* _WHAT YOU WILL DO_
Once the line holding "1150x1036 pixels. How" is found, output it and all remaining lines of the data exactly, with every picture left out.

* _EXCERPTED DATA_
---*---

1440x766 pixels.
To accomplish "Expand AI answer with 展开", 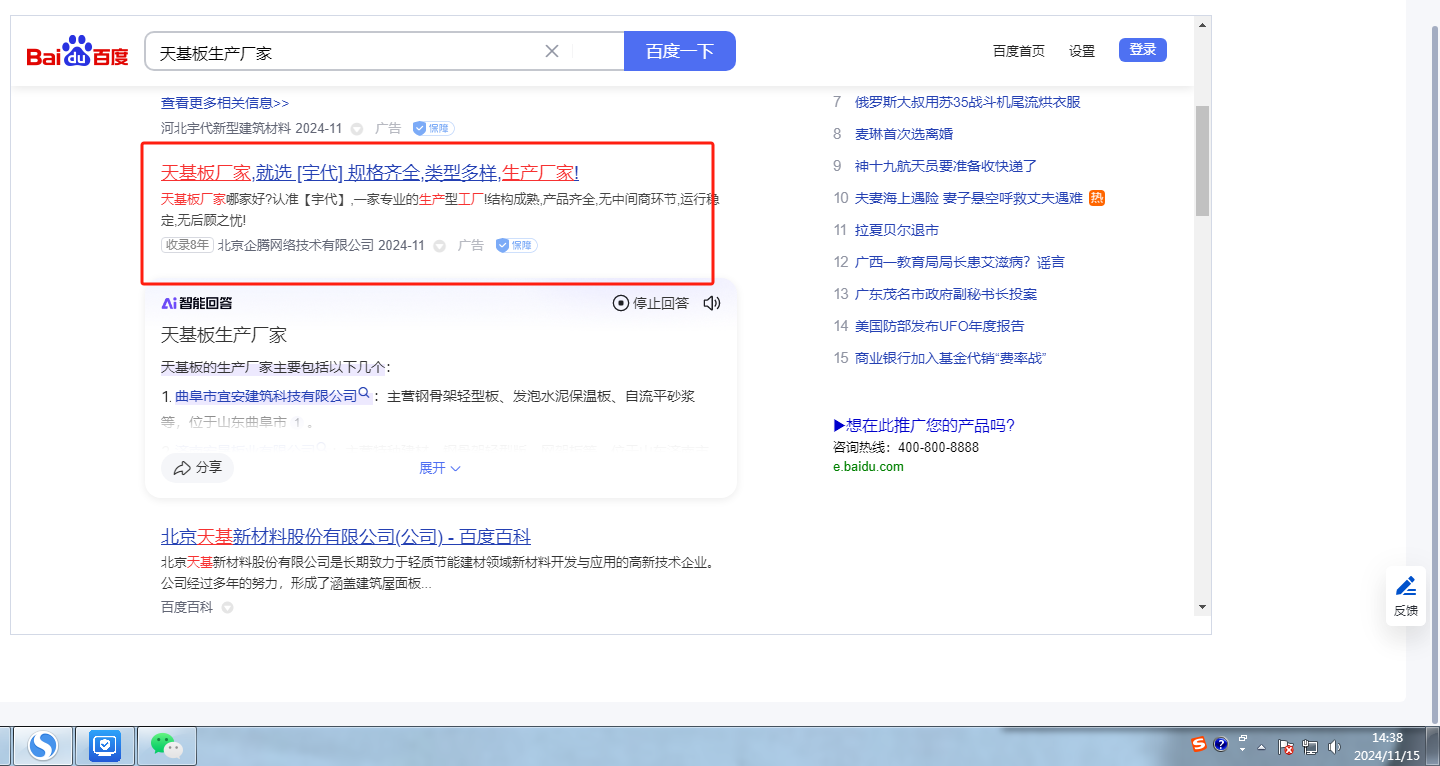I will pos(439,468).
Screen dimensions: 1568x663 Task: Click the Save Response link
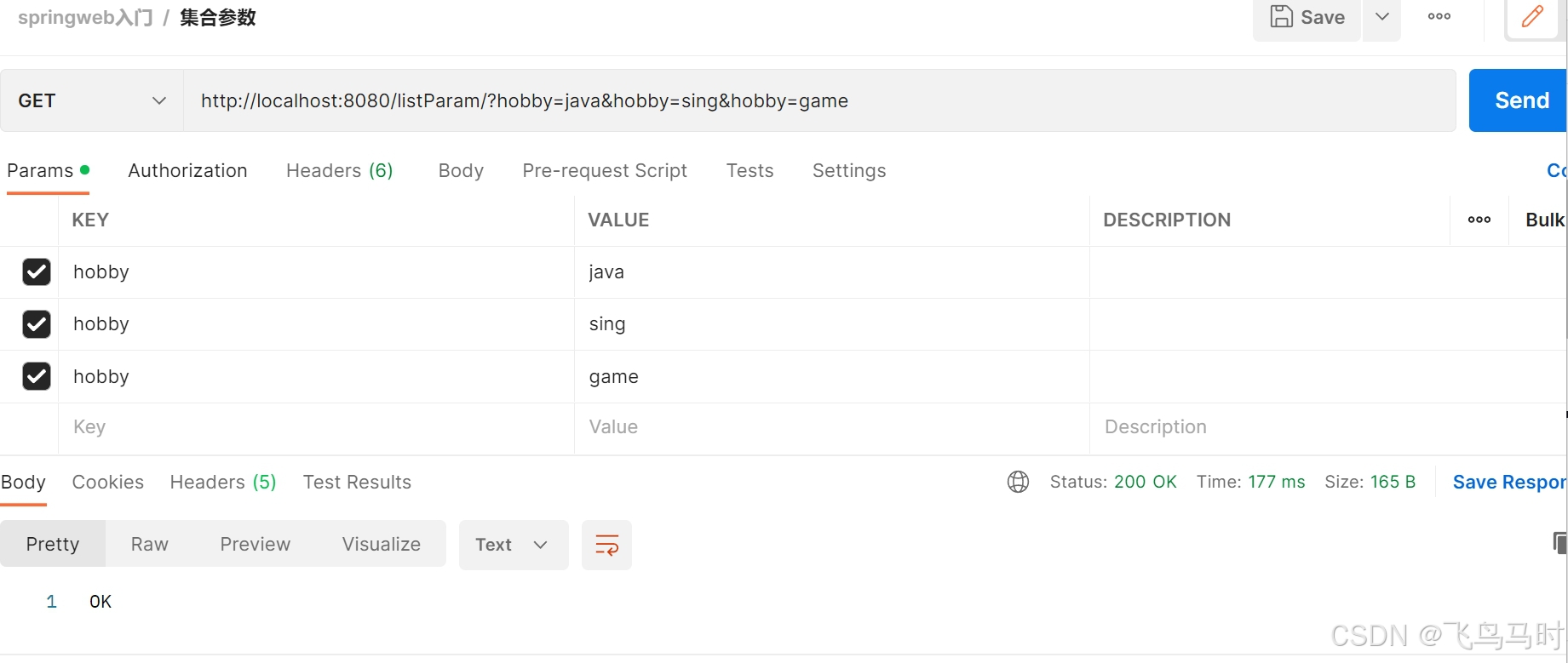[x=1509, y=482]
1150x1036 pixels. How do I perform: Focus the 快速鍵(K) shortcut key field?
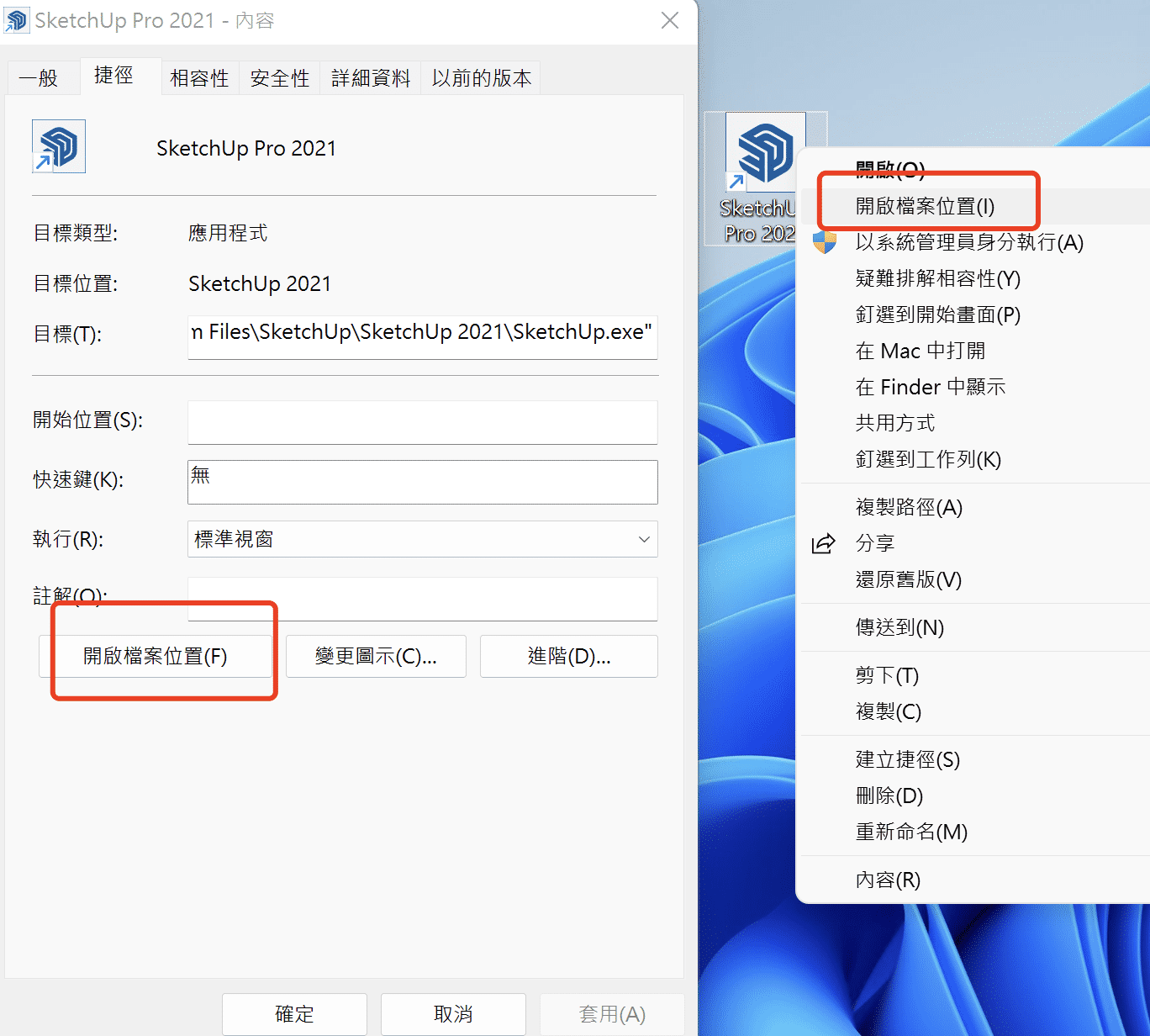(422, 482)
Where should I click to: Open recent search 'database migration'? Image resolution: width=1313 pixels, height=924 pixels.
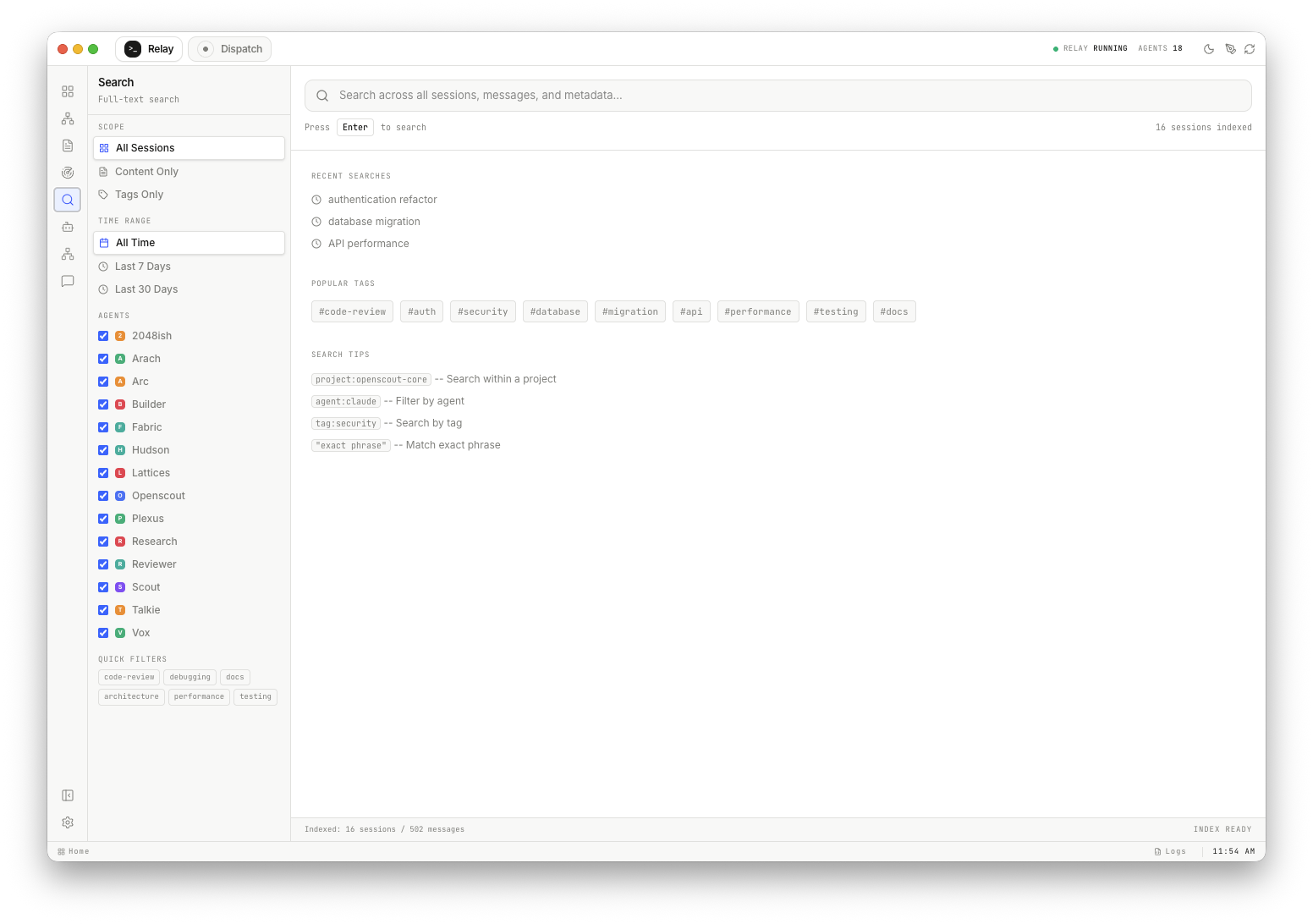[x=374, y=222]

---*---

* _SOLUTION_
1150x1036 pixels. How do I perform: Focus the 快速鍵(K) shortcut key field?
(422, 482)
Where should I click to: Open recent search 'database migration'? Image resolution: width=1313 pixels, height=924 pixels.
[x=374, y=222]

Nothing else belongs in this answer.